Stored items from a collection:

Start of Block

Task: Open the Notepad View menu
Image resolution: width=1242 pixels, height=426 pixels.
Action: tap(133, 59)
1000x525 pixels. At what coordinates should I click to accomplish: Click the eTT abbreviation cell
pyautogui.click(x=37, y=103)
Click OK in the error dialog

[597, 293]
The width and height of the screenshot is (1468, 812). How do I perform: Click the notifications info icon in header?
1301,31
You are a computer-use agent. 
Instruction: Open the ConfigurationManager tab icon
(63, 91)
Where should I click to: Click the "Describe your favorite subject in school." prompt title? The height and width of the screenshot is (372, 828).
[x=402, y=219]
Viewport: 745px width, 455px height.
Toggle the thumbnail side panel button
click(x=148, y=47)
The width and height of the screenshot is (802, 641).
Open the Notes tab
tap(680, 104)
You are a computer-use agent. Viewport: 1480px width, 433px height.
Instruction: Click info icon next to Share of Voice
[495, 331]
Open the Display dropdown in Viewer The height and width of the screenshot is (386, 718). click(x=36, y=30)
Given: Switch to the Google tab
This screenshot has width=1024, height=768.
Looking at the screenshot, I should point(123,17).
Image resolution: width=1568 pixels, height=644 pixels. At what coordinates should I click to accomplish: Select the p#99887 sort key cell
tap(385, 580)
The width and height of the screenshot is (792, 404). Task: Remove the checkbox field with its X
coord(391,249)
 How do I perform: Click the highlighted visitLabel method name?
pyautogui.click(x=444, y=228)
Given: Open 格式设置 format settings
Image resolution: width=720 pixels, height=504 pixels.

End of Block

### Exercise
The records given above are to be repeated in full, exactly.

### Final answer
Task: Open the Notepad View menu
Image resolution: width=1242 pixels, height=426 pixels.
Action: tap(133, 59)
1000x525 pixels. At what coordinates should I click to accomplish: Click the eTT abbreviation cell
pyautogui.click(x=37, y=103)
Click OK in the error dialog

[597, 293]
The width and height of the screenshot is (1468, 812). How do I perform: Click the notifications info icon in header?
1301,31
You are a computer-use agent. 
Instruction: Open the ConfigurationManager tab icon
(63, 91)
Where should I click to: Click the "Describe your favorite subject in school." prompt title? The height and width of the screenshot is (372, 828).
[x=402, y=219]
Viewport: 745px width, 455px height.
Toggle the thumbnail side panel button
click(x=148, y=47)
The width and height of the screenshot is (802, 641).
Open the Notes tab
tap(680, 104)
You are a computer-use agent. Viewport: 1480px width, 433px height.
Instruction: Click info icon next to Share of Voice
[495, 331]
Open the Display dropdown in Viewer The height and width of the screenshot is (386, 718). click(x=36, y=30)
Given: Switch to the Google tab
This screenshot has width=1024, height=768.
Looking at the screenshot, I should point(123,17).
Image resolution: width=1568 pixels, height=644 pixels. At what coordinates should I click to accomplish: Select the p#99887 sort key cell
tap(385, 580)
The width and height of the screenshot is (792, 404). Task: Remove the checkbox field with its X
coord(391,249)
 How do I perform: Click the highlighted visitLabel method name?
pyautogui.click(x=444, y=228)
Given: Open 格式设置 format settings
Image resolution: width=720 pixels, height=504 pixels.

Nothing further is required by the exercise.